I recently read a Harvard study on family dinners, stating that children who regularly sat down for dinner with their parents did better in school. The study said that many went on to lead successful and healthy lives. I believe it! Everything stems from food: the nutritional value, the experience, the love that goes into cooking, and the warmth that the connection people can share with food. I felt so connected to my family when we were eating.


I lived with an Italian family a semester abroad in Florence, Italy. Everything was about the food, and was it good!  I felt so connected to them when we ate. It was such a warm experience. They were life lessons; what it means to come together to eat a wonderful prepared meal. This only made my desire to eat with my family regularly even greater.

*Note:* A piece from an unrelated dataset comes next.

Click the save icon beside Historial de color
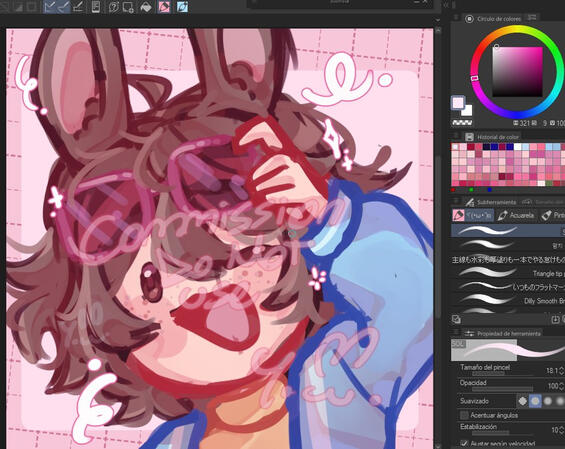565x449 pixels. click(469, 137)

There is a wonderful documentary entitled “Jiro Dreams of Sushi.” It’s a delightful film about the most famous sushi chef in Tokyo. His name is Jiro Ono, an 85 year-old man who dedicates his life to the craft of being a sushi connoisseur. He works day and night perfecting the craft of making sushi: picking every piece of fish and meticulously training his sons and employees. His restaurants only seat 10 and there is a waiting list for months. He has won the 3-Star Michelin Review, making him the oldest Michelin chef. The really poignant part of the film was the love he had for his two sons. He was tough and really strict with both of them but he wanted them to learn for themselves how to survive in this world and to master their craft. The film expresses the beauty, perfection and love of food. Food is a universal love for all of us.


Maybe now you can start to appreciate and enjoy what you eat. Create and look at food from a different perspective. Take time to relax and enjoy a meal with a friend and/or your family. If you must eat alone, don’t distract yourself with Television, the computer or even reading. Just relish each bite and experience the Art of Food!